--- INPUT ---

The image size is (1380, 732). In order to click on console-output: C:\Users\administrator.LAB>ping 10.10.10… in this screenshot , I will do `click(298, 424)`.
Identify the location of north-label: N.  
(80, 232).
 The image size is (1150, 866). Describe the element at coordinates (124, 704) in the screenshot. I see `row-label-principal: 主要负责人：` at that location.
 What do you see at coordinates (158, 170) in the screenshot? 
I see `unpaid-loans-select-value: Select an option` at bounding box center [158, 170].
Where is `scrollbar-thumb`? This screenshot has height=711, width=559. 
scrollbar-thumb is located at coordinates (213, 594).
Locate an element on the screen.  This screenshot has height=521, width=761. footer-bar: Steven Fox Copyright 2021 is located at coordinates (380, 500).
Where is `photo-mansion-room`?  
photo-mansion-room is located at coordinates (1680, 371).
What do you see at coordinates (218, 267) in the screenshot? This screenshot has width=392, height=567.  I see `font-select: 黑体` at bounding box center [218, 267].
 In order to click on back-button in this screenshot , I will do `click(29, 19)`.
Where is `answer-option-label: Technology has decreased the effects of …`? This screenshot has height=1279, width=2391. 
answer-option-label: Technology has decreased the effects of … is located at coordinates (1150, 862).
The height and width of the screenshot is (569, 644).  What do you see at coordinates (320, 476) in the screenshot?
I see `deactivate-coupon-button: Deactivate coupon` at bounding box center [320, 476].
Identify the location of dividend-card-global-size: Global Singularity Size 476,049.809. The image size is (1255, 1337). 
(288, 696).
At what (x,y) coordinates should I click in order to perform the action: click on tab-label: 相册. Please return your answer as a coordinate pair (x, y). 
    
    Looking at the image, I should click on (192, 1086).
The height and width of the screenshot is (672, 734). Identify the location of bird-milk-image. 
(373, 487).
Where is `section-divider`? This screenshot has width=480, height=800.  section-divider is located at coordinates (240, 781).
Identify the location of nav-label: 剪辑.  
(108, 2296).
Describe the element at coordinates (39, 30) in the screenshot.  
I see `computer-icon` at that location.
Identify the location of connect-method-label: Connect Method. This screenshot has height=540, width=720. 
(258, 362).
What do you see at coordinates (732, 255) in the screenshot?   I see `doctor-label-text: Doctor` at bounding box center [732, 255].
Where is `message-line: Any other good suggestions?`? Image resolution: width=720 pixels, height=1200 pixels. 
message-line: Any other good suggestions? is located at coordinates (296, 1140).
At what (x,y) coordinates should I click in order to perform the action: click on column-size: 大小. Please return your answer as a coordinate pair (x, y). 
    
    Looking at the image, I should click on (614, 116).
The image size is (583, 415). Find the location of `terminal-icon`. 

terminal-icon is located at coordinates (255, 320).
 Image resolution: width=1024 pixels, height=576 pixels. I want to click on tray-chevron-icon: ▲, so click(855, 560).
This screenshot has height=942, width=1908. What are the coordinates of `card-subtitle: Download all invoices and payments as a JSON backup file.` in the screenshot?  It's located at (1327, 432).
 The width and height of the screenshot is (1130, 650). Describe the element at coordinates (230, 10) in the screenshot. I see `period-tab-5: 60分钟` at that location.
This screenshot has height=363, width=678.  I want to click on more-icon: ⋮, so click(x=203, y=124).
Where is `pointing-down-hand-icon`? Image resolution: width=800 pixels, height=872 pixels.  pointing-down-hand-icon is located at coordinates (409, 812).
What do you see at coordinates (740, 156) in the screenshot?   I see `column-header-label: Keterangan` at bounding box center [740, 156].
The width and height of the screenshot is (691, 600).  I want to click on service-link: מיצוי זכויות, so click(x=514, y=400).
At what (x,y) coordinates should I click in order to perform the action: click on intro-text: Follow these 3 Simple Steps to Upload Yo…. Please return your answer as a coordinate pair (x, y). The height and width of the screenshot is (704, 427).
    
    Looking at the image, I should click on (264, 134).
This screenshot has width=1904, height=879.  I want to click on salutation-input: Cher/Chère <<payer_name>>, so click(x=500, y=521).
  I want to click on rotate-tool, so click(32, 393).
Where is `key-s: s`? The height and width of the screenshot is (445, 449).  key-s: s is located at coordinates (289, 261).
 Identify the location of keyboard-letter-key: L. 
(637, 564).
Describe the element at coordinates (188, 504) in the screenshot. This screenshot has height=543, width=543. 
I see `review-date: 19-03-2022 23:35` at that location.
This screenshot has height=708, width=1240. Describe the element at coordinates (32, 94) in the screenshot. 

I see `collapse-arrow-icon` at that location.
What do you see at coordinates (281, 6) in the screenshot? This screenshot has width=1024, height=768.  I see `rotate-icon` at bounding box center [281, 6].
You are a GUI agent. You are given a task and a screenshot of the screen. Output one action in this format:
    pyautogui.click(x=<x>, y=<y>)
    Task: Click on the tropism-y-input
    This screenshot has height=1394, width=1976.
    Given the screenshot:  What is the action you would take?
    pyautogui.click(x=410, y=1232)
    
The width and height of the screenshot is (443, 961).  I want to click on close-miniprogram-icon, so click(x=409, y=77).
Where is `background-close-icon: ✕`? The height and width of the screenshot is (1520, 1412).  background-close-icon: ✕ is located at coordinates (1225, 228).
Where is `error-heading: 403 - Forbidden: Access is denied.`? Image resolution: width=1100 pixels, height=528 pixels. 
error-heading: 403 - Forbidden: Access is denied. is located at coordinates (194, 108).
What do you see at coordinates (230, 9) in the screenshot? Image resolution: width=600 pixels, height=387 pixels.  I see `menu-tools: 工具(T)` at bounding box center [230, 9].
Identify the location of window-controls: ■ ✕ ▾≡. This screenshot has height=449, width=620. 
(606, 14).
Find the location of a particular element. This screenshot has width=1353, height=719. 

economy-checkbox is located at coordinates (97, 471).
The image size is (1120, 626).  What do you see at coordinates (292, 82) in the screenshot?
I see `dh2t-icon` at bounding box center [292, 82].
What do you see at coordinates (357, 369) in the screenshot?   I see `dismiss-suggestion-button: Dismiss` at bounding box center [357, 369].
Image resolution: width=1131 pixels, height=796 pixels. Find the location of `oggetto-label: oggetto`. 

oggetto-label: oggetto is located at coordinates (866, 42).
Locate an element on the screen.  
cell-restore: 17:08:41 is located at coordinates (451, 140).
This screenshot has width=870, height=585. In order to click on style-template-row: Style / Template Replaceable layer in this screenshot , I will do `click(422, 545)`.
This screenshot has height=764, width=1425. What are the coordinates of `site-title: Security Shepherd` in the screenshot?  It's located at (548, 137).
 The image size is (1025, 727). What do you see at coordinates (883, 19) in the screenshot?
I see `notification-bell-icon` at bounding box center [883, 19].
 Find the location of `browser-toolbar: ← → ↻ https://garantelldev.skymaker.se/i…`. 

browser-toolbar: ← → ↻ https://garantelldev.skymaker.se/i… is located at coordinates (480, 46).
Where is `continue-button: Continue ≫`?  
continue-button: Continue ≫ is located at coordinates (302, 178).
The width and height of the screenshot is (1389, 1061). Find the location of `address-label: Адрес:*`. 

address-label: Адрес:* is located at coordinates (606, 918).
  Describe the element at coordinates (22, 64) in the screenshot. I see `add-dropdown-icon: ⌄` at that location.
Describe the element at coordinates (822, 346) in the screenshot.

---

● **JOB**:
Substitute "Point out the position of" for every "Identify the location of" in the lines above, and give the lines again with nothing else altered.

● **RESULT**:
The image size is (1380, 732). In order to click on console-output: C:\Users\administrator.LAB>ping 10.10.10… in this screenshot , I will do `click(298, 424)`.
Point out the position of north-label: N.  
(80, 232).
 The image size is (1150, 866). Describe the element at coordinates (124, 704) in the screenshot. I see `row-label-principal: 主要负责人：` at that location.
 What do you see at coordinates (158, 170) in the screenshot? 
I see `unpaid-loans-select-value: Select an option` at bounding box center [158, 170].
Where is `scrollbar-thumb`? This screenshot has height=711, width=559. 
scrollbar-thumb is located at coordinates (213, 594).
Locate an element on the screen.  This screenshot has height=521, width=761. footer-bar: Steven Fox Copyright 2021 is located at coordinates (380, 500).
Where is `photo-mansion-room`?  
photo-mansion-room is located at coordinates (1680, 371).
What do you see at coordinates (218, 267) in the screenshot? This screenshot has width=392, height=567.  I see `font-select: 黑体` at bounding box center [218, 267].
 In order to click on back-button in this screenshot , I will do `click(29, 19)`.
Where is `answer-option-label: Technology has decreased the effects of …`? This screenshot has height=1279, width=2391. 
answer-option-label: Technology has decreased the effects of … is located at coordinates (1150, 862).
The height and width of the screenshot is (569, 644).  What do you see at coordinates (320, 476) in the screenshot?
I see `deactivate-coupon-button: Deactivate coupon` at bounding box center [320, 476].
Point out the position of dividend-card-global-size: Global Singularity Size 476,049.809. The image size is (1255, 1337). 
(288, 696).
At what (x,y) coordinates should I click in order to perform the action: click on tab-label: 相册. Please return your answer as a coordinate pair (x, y). 
    
    Looking at the image, I should click on (192, 1086).
The height and width of the screenshot is (672, 734). Point out the position of bird-milk-image. 
(373, 487).
Where is `section-divider`? This screenshot has width=480, height=800.  section-divider is located at coordinates (240, 781).
Point out the position of nav-label: 剪辑.  
(108, 2296).
Describe the element at coordinates (39, 30) in the screenshot.  
I see `computer-icon` at that location.
Point out the position of connect-method-label: Connect Method. This screenshot has height=540, width=720. 
(258, 362).
What do you see at coordinates (732, 255) in the screenshot?   I see `doctor-label-text: Doctor` at bounding box center [732, 255].
Where is `message-line: Any other good suggestions?`? Image resolution: width=720 pixels, height=1200 pixels. 
message-line: Any other good suggestions? is located at coordinates (296, 1140).
At what (x,y) coordinates should I click in order to perform the action: click on column-size: 大小. Please return your answer as a coordinate pair (x, y). 
    
    Looking at the image, I should click on (614, 116).
The image size is (583, 415). Find the location of `terminal-icon`. 

terminal-icon is located at coordinates (255, 320).
 Image resolution: width=1024 pixels, height=576 pixels. I want to click on tray-chevron-icon: ▲, so click(855, 560).
This screenshot has height=942, width=1908. What are the coordinates of `card-subtitle: Download all invoices and payments as a JSON backup file.` in the screenshot?  It's located at (1327, 432).
 The width and height of the screenshot is (1130, 650). Describe the element at coordinates (230, 10) in the screenshot. I see `period-tab-5: 60分钟` at that location.
This screenshot has height=363, width=678.  I want to click on more-icon: ⋮, so click(x=203, y=124).
Where is `pointing-down-hand-icon`? Image resolution: width=800 pixels, height=872 pixels.  pointing-down-hand-icon is located at coordinates (409, 812).
What do you see at coordinates (740, 156) in the screenshot?   I see `column-header-label: Keterangan` at bounding box center [740, 156].
The width and height of the screenshot is (691, 600).  I want to click on service-link: מיצוי זכויות, so click(x=514, y=400).
At what (x,y) coordinates should I click in order to perform the action: click on intro-text: Follow these 3 Simple Steps to Upload Yo…. Please return your answer as a coordinate pair (x, y). The height and width of the screenshot is (704, 427).
    
    Looking at the image, I should click on (264, 134).
This screenshot has width=1904, height=879.  I want to click on salutation-input: Cher/Chère <<payer_name>>, so click(x=500, y=521).
  I want to click on rotate-tool, so click(32, 393).
Where is `key-s: s`? The height and width of the screenshot is (445, 449).  key-s: s is located at coordinates (289, 261).
 Point out the position of keyboard-letter-key: L. 
(637, 564).
Describe the element at coordinates (188, 504) in the screenshot. This screenshot has height=543, width=543. 
I see `review-date: 19-03-2022 23:35` at that location.
This screenshot has height=708, width=1240. Describe the element at coordinates (32, 94) in the screenshot. 

I see `collapse-arrow-icon` at that location.
What do you see at coordinates (281, 6) in the screenshot? This screenshot has width=1024, height=768.  I see `rotate-icon` at bounding box center [281, 6].
You are a GUI agent. You are given a task and a screenshot of the screen. Output one action in this format:
    pyautogui.click(x=<x>, y=<y>)
    Task: Click on the tropism-y-input
    This screenshot has height=1394, width=1976.
    Given the screenshot:  What is the action you would take?
    pyautogui.click(x=410, y=1232)
    
The width and height of the screenshot is (443, 961).  I want to click on close-miniprogram-icon, so click(x=409, y=77).
Where is `background-close-icon: ✕`? The height and width of the screenshot is (1520, 1412).  background-close-icon: ✕ is located at coordinates (1225, 228).
Where is `error-heading: 403 - Forbidden: Access is denied.`? Image resolution: width=1100 pixels, height=528 pixels. 
error-heading: 403 - Forbidden: Access is denied. is located at coordinates (194, 108).
What do you see at coordinates (230, 9) in the screenshot? Image resolution: width=600 pixels, height=387 pixels.  I see `menu-tools: 工具(T)` at bounding box center [230, 9].
Point out the position of window-controls: ■ ✕ ▾≡. This screenshot has height=449, width=620. 
(606, 14).
Find the location of a particular element. This screenshot has width=1353, height=719. 

economy-checkbox is located at coordinates (97, 471).
The image size is (1120, 626).  What do you see at coordinates (292, 82) in the screenshot?
I see `dh2t-icon` at bounding box center [292, 82].
What do you see at coordinates (357, 369) in the screenshot?   I see `dismiss-suggestion-button: Dismiss` at bounding box center [357, 369].
Image resolution: width=1131 pixels, height=796 pixels. Find the location of `oggetto-label: oggetto`. 

oggetto-label: oggetto is located at coordinates (866, 42).
Locate an element on the screen.  
cell-restore: 17:08:41 is located at coordinates (451, 140).
This screenshot has width=870, height=585. In order to click on style-template-row: Style / Template Replaceable layer in this screenshot , I will do `click(422, 545)`.
This screenshot has height=764, width=1425. What are the coordinates of `site-title: Security Shepherd` in the screenshot?  It's located at (548, 137).
 The image size is (1025, 727). What do you see at coordinates (883, 19) in the screenshot?
I see `notification-bell-icon` at bounding box center [883, 19].
 Find the location of `browser-toolbar: ← → ↻ https://garantelldev.skymaker.se/i…`. 

browser-toolbar: ← → ↻ https://garantelldev.skymaker.se/i… is located at coordinates (480, 46).
Where is `continue-button: Continue ≫`?  
continue-button: Continue ≫ is located at coordinates (302, 178).
The width and height of the screenshot is (1389, 1061). Find the location of `address-label: Адрес:*`. 

address-label: Адрес:* is located at coordinates (606, 918).
  Describe the element at coordinates (22, 64) in the screenshot. I see `add-dropdown-icon: ⌄` at that location.
Describe the element at coordinates (822, 346) in the screenshot.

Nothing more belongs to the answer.